= Problem details =
Turn every line of the entries below into a numbered list, skipping any blank lines.

[Part of a data file]
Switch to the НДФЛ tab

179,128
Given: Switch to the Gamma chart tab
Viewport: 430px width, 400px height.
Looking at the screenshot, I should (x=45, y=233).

= Answer to this exercise =
1. Switch to the НДФЛ tab
2. 179,128
3. Given: Switch to the Gamma chart tab
4. Viewport: 430px width, 400px height.
5. Looking at the screenshot, I should (x=45, y=233).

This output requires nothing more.